Trending 2nd July 2026 by Stellar Magazine
Spotify Blend: A Litmus Test For Love?
It may be able to tell me who I share my music taste with, but it is yet to tell me who will text me back.
I was chatting to a guy on hinge a few months ago when a strange trend began after the standard ‘new match’ greeting…
‘Hey’
‘Hey there’
‘What do you do for work?’
‘I’m actually a music radio producer’
‘That’s cool…Would you do a Spotify Blend with me?’
‘Spotify… what now?’
From this moment on, instead of: “what music are you into? Who’s your favourite artist? Or Dream festival line-up?” I regularly get asked…
“Want to blend with me?”
If you haven’t come across this Spotify feature, the principle is pretty simple.

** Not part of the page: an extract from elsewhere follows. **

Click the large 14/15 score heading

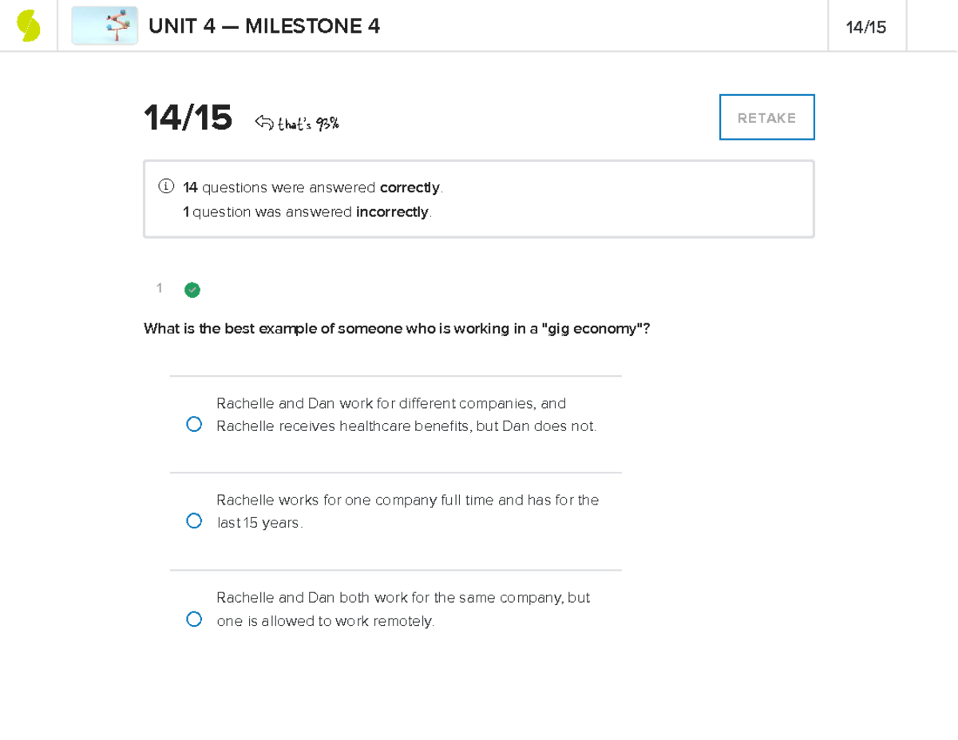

Your Spotify listens are mixed together with another person and you’re given a playlist of music you both like and a ‘taste match score’ out of 100. Picture those compatibility tests you’d do in your early teens; popping your surnames in the love-o-meter to see if you should get married in the playground. Only these ones look to see if a Black Sabbath fanatic would enjoy the same playlist as a Swiftie.
Over the past 6 months, I have built up quite a collection of Spotify Blends with various dating escapades. Frankly I’d told more men my listening habits than my surname. Some of these playlists were made before meeting each other, some after we had only just started chatting. Others were after one date and even with men I have flown across the sea to visit.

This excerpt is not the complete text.